(Part of a data file)
☆ ☆ ☆ ☆

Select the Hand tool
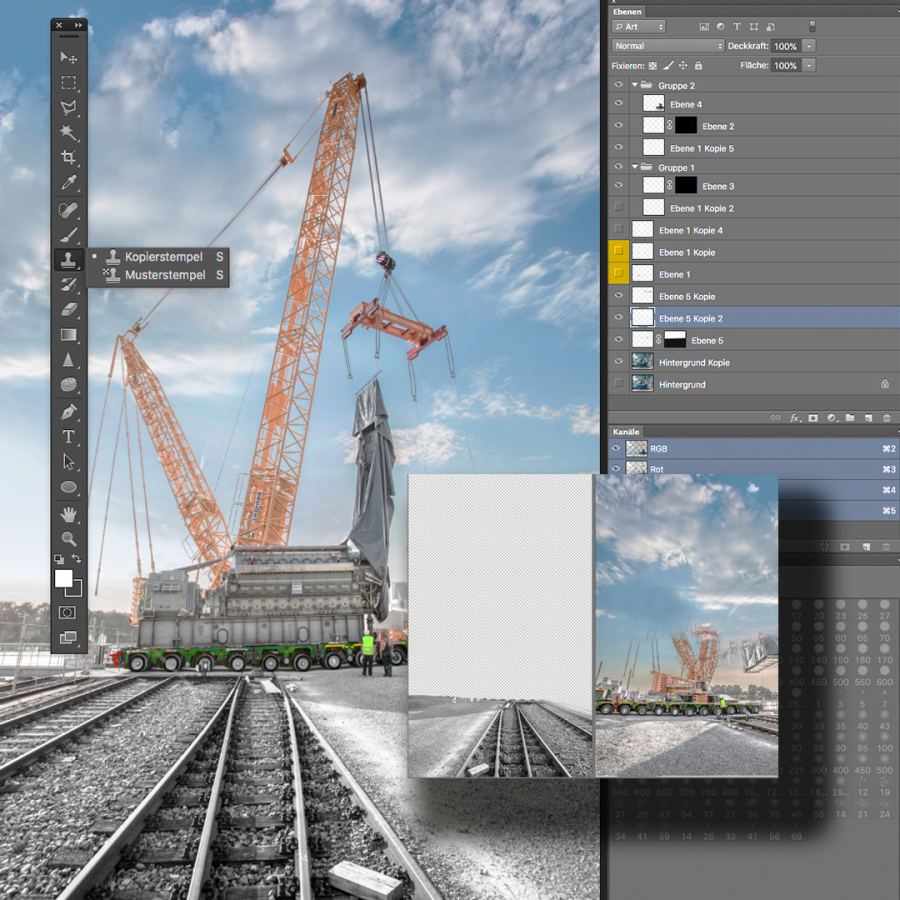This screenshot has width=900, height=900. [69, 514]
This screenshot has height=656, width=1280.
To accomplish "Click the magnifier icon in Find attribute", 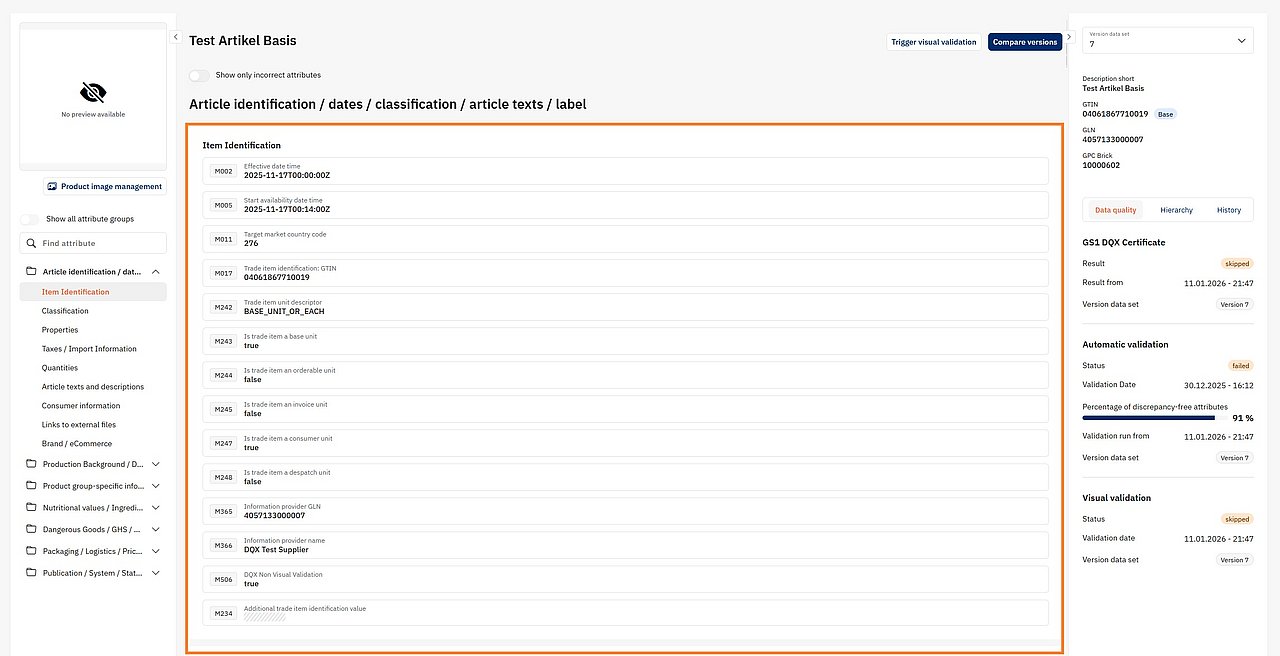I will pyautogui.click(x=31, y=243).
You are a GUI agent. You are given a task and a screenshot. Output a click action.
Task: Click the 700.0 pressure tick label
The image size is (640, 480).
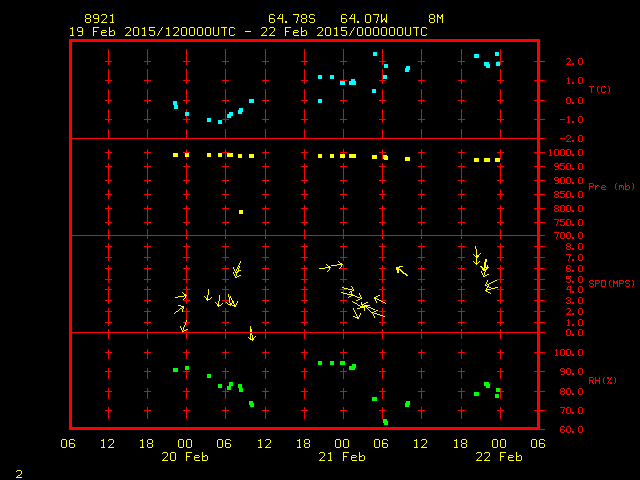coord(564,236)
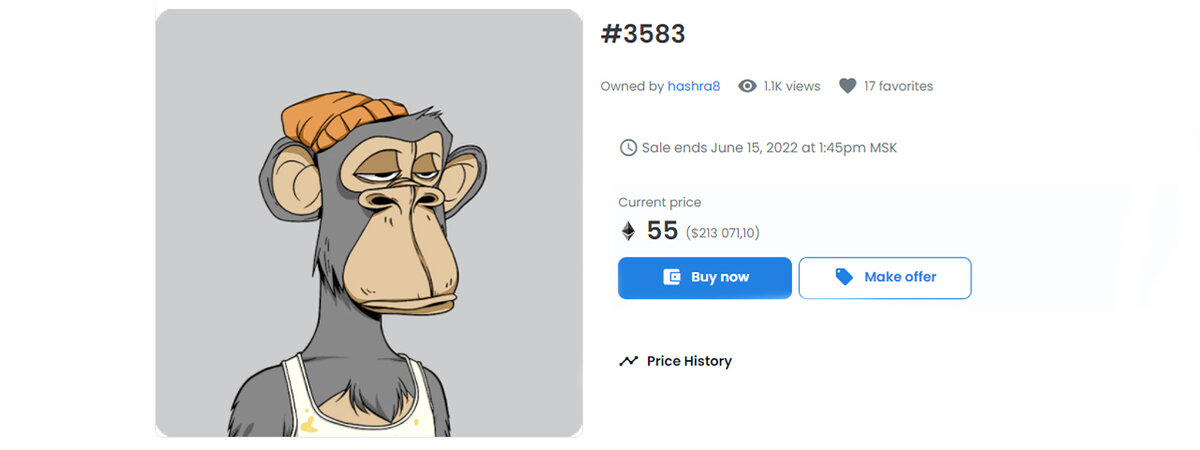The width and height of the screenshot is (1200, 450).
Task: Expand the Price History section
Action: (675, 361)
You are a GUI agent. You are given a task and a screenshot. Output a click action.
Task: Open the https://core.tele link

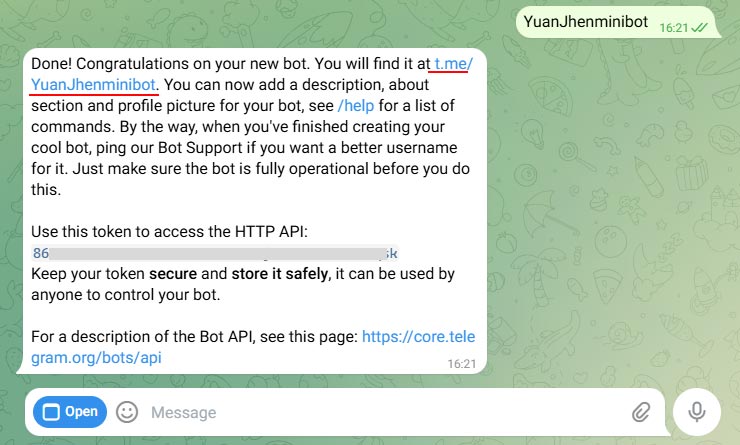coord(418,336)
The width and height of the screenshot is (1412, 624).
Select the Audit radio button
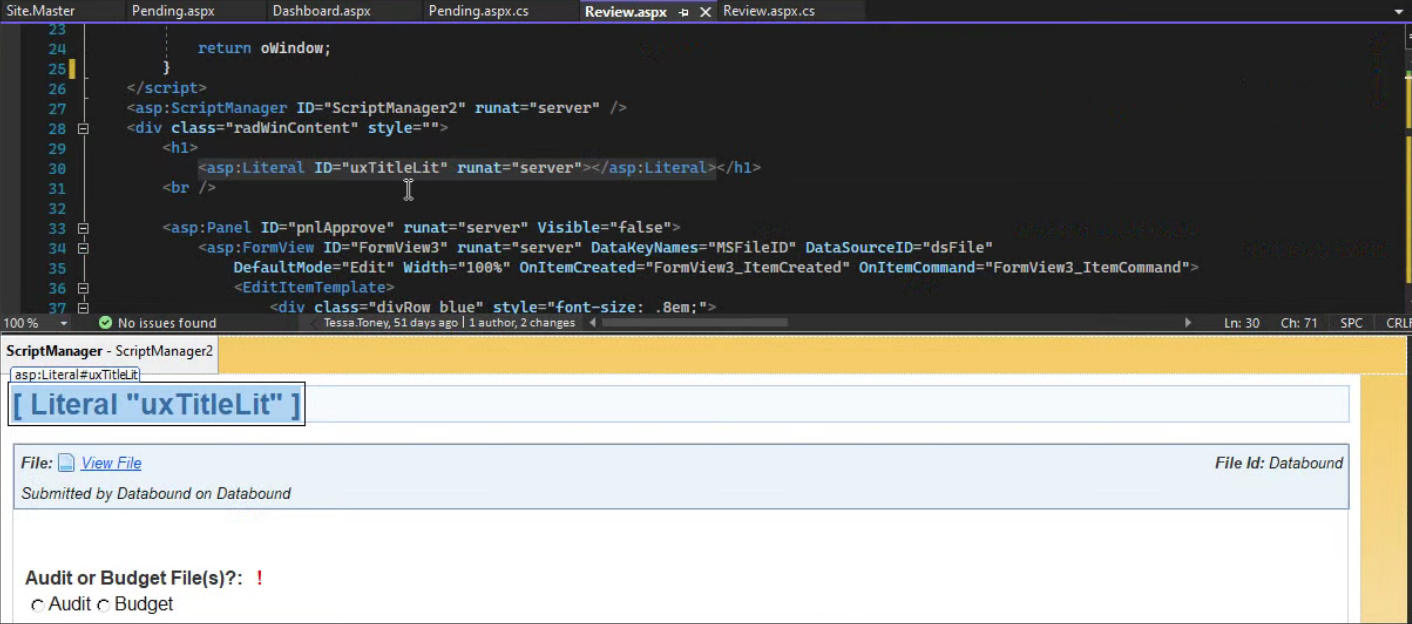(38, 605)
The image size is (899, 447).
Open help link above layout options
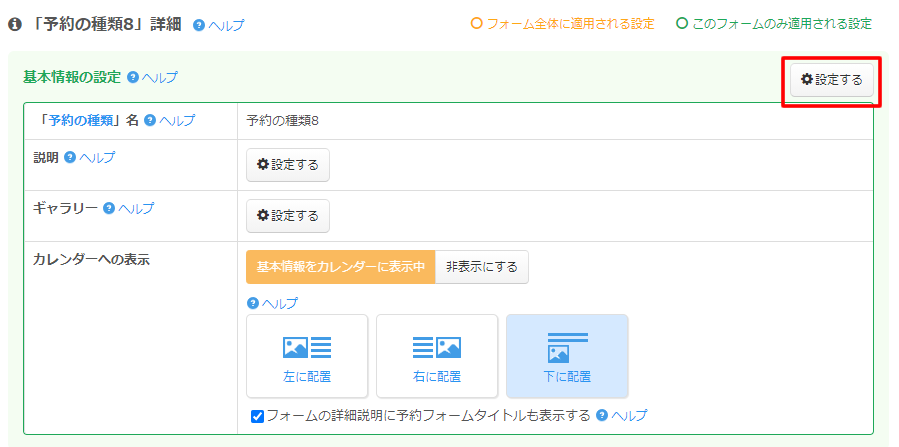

☆ ☆ ☆ ☆

**Requirements**
Write the lines from the one containing "The image size is (899, 447)." through the end of the items as a numbered list, skipping blank lines and omitting the pictures.

**Result below**
1. The image size is (899, 447).
2. Open help link above layout options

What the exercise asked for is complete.